Now that (I hope) we have clarified the origins and intent of the column, I would point out that we probably still disagree on the substance. My position (which may seem extreme to you) is that, in general, the medical advances of the past were not–even on a relative basis–any easier than the challenges we face today. I say “in general” because we can always point then (and now) to things that we believe are easier and some harder than average. As I point out in the column: “If anything, they [scientists of the past 50 years] might argue that it is easier now—given the new knowledge and the new tools that researchers have to work with.”
Hi Steven,
Perhaps the strongest argument against the “low-hanging fruit” rationale is that the decline in drug development has been progressing for decades. Do today’s problems get harder the more we work on them? Still, the grab-an-apple-on-your-way-home argument is understandably appealing – who wants to acknowledge failure and all its attendant ramifications? However, if we’re to climb our way out of this hole, everything must be on the table. Everything.
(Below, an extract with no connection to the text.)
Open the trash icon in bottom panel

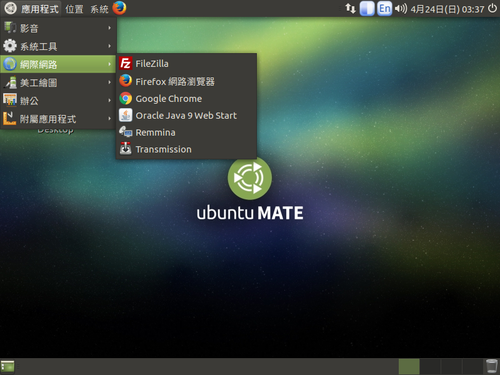[491, 366]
You introduce the posting with the incredible report of significant genetic variation within a single tumor. This should be fascinating news (if true) and would be, except that it flies in the face of our perception of biology as reflected in cancer tumor genetics. It also rides rough over targeting drugs or biomarkers at a single defect. A great deal of how we approach both basic research and drug development arises not from conclusions based on empirical evidence, but from designing work to accord with prior work. More than one renowned scientist has bemoaned our collective unwillingness to fund truly new ideas.
Biology is messy, a fact well known to any young man or woman who grew up following farm animals to put food on the family table. Some of the more sophisticated thinking rightly sees biology as a complex of interconnected networks (One imagines the image of a butterfly flapping its wings in Japan setting off a tornado in Kansas). In like manner, tweaking one equilibrium may produce significant bio-events at apparently unrelated locations. This is a great opportunity, but also a great challenge – a challenge for which we have few tools. Even a quick conversation with in silico researchers reveals complaints about a lack of hard data – especially confirmed data – to fill their algorithms. And, it can be a little disturbing for some to realize that a given biological state may arise from dissimilar initial conditions.
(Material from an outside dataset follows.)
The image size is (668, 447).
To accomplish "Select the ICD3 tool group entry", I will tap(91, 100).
Biology doesn’t have to make sense, it just has to work. My grandson knows this truism and, I suspect, so did Darwin.
Ray has written a short piece on drug discovery that I recommend. It is called “The Saga of Molly” and is at http://www.newlibertyproteomics.com/molecule-to-drug.html.
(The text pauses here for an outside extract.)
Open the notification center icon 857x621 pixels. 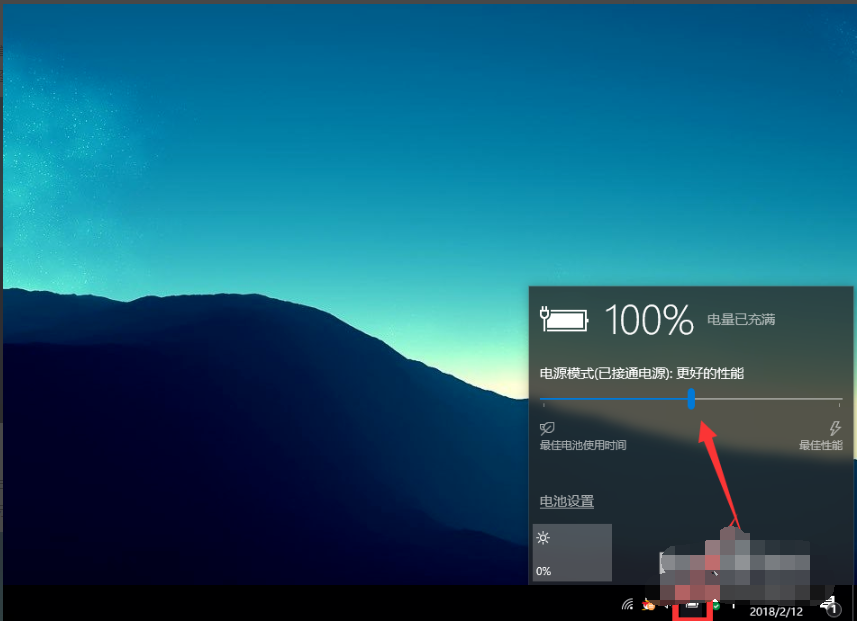830,604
As a complement from my own writing, I suggest “Is the Human Body Just an Equisitely Intricate Machine” at http://www.fdamatters.com/?p=1428. What I write there is: “The human body as a machine” is a metaphor, not a fact. There is no clock-work biology just waiting for us to discover all the mechanisms, processes and parts. Some complex biological responses may prove to be “explainable” only through unpredictable, random, counterintuitive activity.
This is not biological nihilism. Complexity, to use my term, is not the same as unknowable. Messy, to use Ray’s term, is not the same as undiscoverable. FDA is right to expect better products from the bio and pharma industries when they seek approvals. In turn, FDA needs to integrate into its thinking that better products are a function of “it works and its safe” and that, in some situation, approvals should be possible even though we aren’t yet sure why the product works and why it is safe.